P-au-P, 18 juin 2020 [AlterPresse] — Le Ministère de la justice et de la sécurité publique (Mjsp) invite le Conseil supérieur du pouvoir judiciaire (Cspj) à une rencontre autour du fonctionnement et du renforcement du système judiciaire.

Le Msjp estime cette rencontre opportune, vu la situation d’arrêt de travail des magistrats, dans un contexte où la pandémie de Covid-19 s’est déjà introduite dans les prisons, dans une correspondance en date du jeudi 18 juin 2020, adressée au Cspj, dont un extrait est parvenu à l’agence en ligne AlterPresse.

Aucune date n’a encore été fixée pour cette rencontre, visant une bonne harmonisation de l’administration judiciaire.

Une rencontre a eu lieu, le mercredi 17 juin 2020, entre le Mjsp, le Ministère de l’économie et des finances (Mef), l’Association professionnelle des magistrats (Apm), l’Association nationale des magistrats haïtiens (Anamah), le Réseau national des magistrats haïtiens (Renamah) et l’Association des juges de paix haïtiens (Ajupha), autour de la paralysie des activités, depuis plusieurs semaines, au niveau de l’appareil judiciaire.

La rencontrée a finalement été suspendue, à cause de l’absence du Cspj, qui est profondément concernée par les revendications des associations de juges, explique le président de l’Apm, le juge Wando Saint-Villier, joint au téléphone par AlterPresse.

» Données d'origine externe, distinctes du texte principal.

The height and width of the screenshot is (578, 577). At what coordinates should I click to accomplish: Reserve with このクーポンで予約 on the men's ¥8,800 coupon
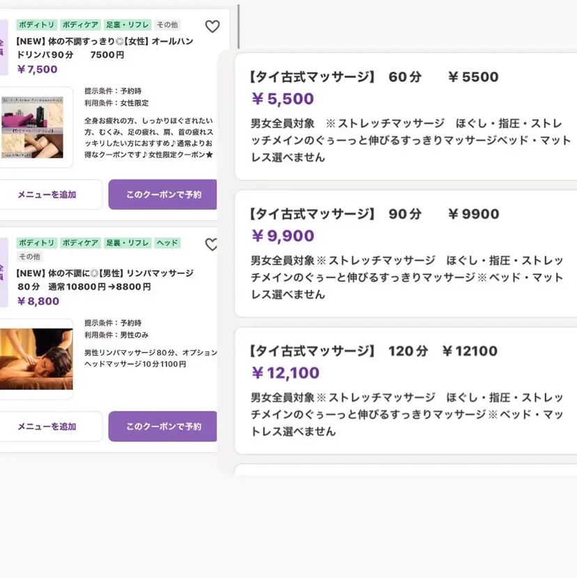[162, 426]
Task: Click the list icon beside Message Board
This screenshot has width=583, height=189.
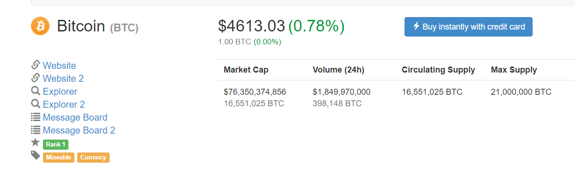Action: (x=36, y=117)
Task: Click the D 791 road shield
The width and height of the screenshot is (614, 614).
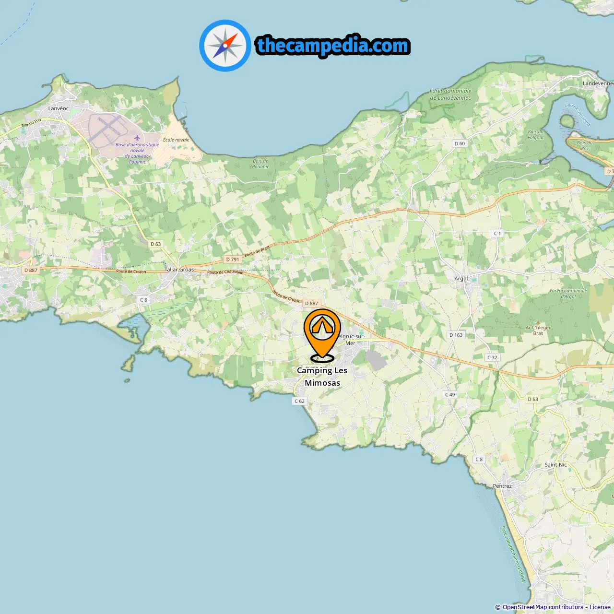Action: 233,260
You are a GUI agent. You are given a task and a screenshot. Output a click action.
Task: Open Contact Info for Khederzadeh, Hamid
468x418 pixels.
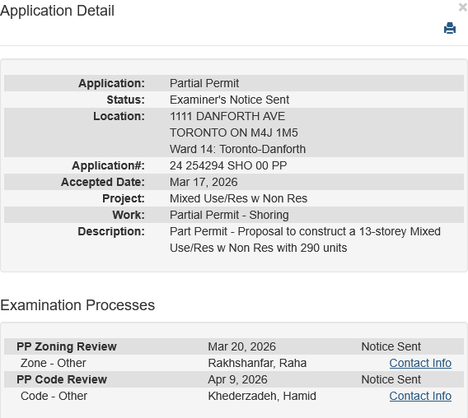coord(420,396)
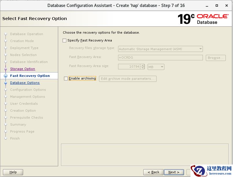Click the Fast Recovery Area +OCRDG field
Image resolution: width=233 pixels, height=177 pixels.
point(160,58)
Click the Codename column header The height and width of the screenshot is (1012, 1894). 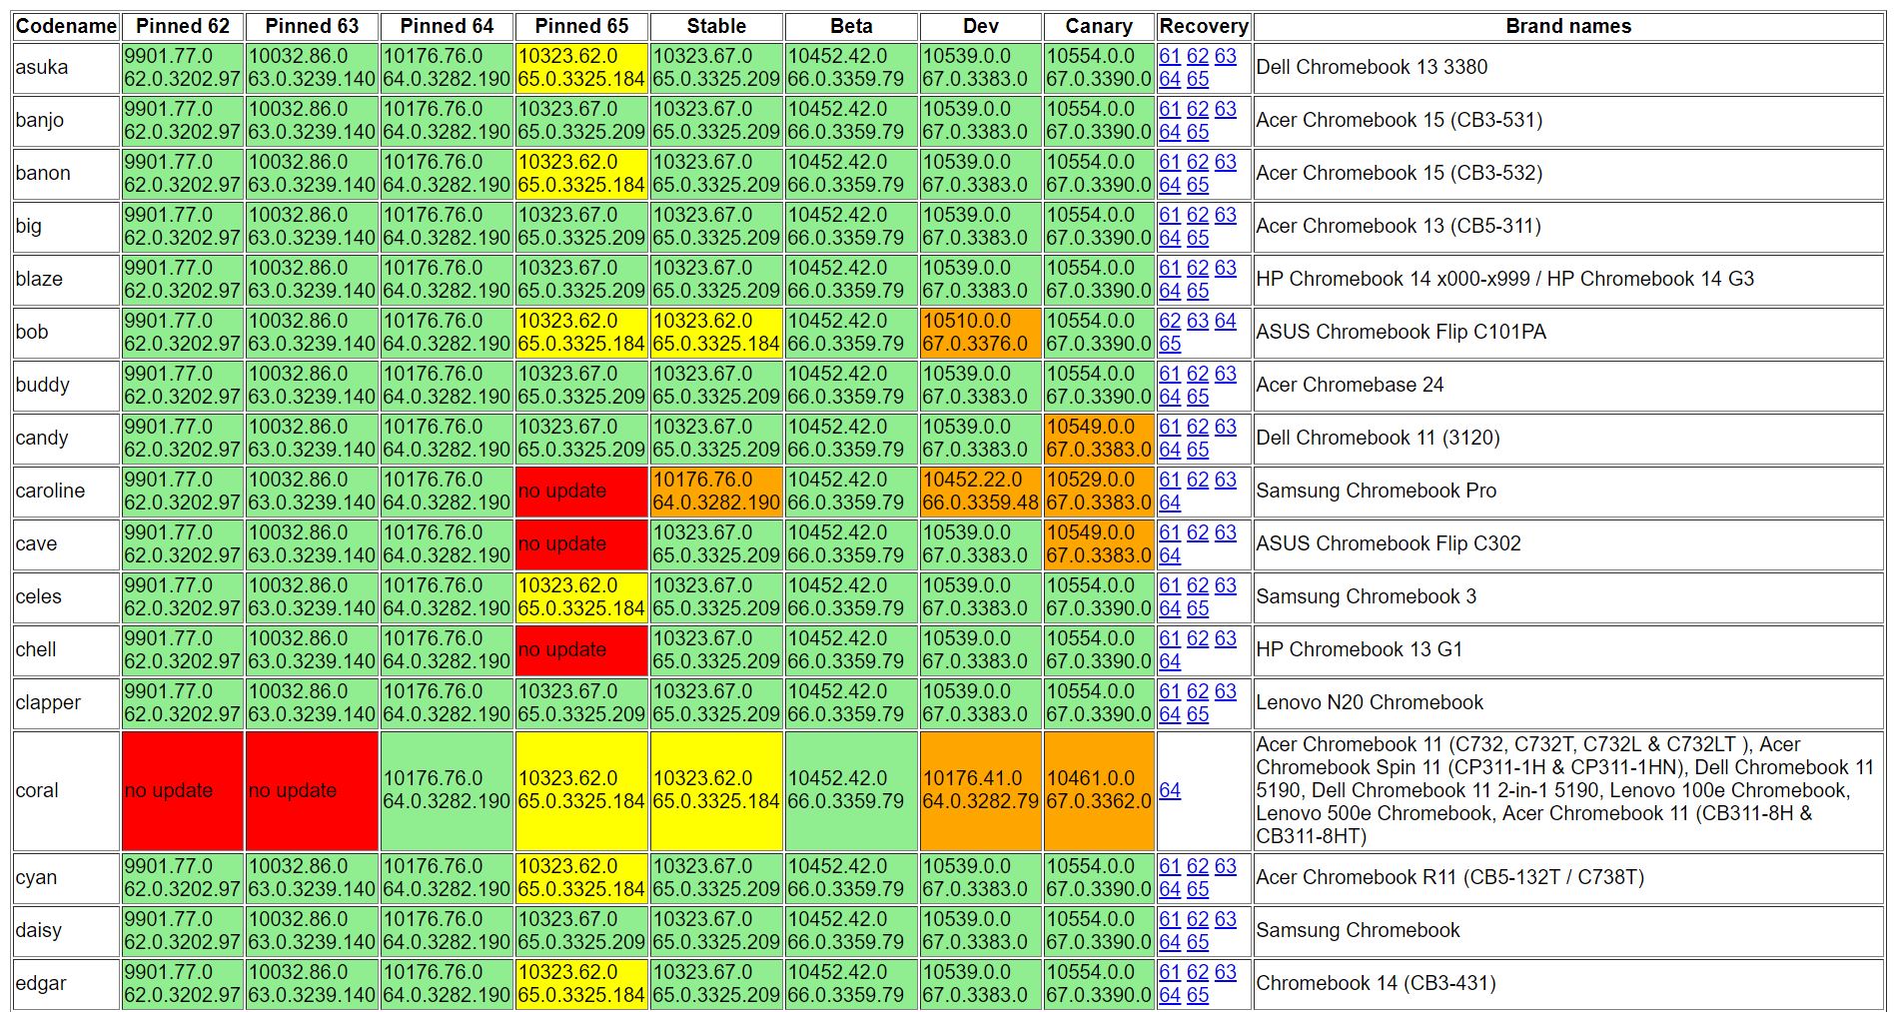(x=66, y=27)
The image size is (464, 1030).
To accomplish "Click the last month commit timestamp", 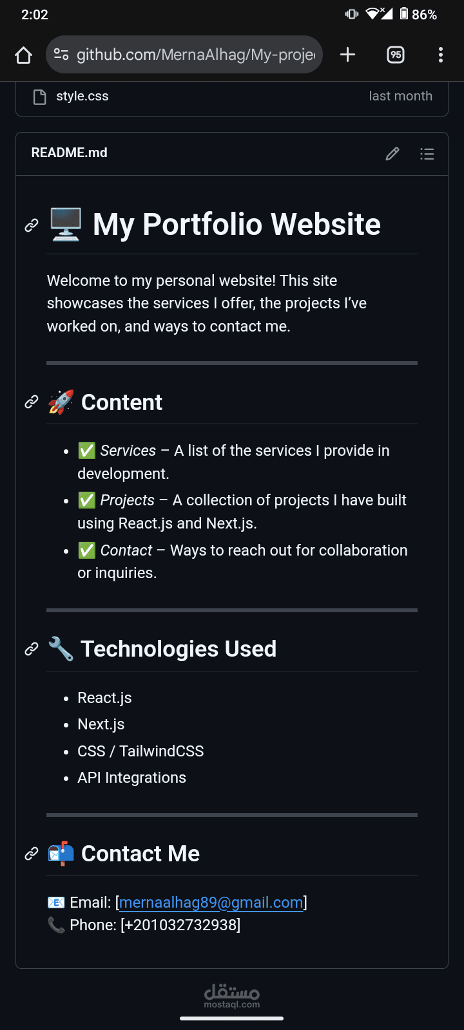I will coord(401,96).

Les associations de juges exigent la participation du Cspj dans les discussions, souligne Saint-Villier.

Les juges de paix sont rentrés en grève, depuis le lundi 1er juin 2020, pour demander au Cspj de satisfaire leurs revendications, consistant en la mise en place de meilleures conditions de travail, la réparation et la construction de sièges de tribunaux, entre autres.

Entre-temps, l’Organisation des citoyennes et citoyens pour une nouvelle Haïti (Ocnh) exhorte le président Jovenel Moïse à chercher un dénouement à la crise, qui paralyse, depuis plusieurs semaines, l’appareil judiciaire.

L’attitude de l’exécutif face à la grève des juges risque d’entraîner une persistance de la situation actuelle au préjudice des justiciables, fustige l’Ocnh.

Depuis le 2 juin 2020, les portes de plus d’une centaine de tribunaux de paix des 18 juridictions judiciaires du pays sont fermées, rappelle l’Ocnh.

Pour sa part, le Collectif Défenseurs Plus demande à l’État haïtien d’engager un vrai dialogue, avec les juges et greffiers, pour trouver une solution à la paralysie des activités dans les tribunaux.

Cette solution permettrait d’éviter que la pandémie de Covid-19 (le nouveau coronavirus) tue plus de personnes détenues, notamment celles qui sont en détention préventive prolongée, déclare l’organisme de droits humains.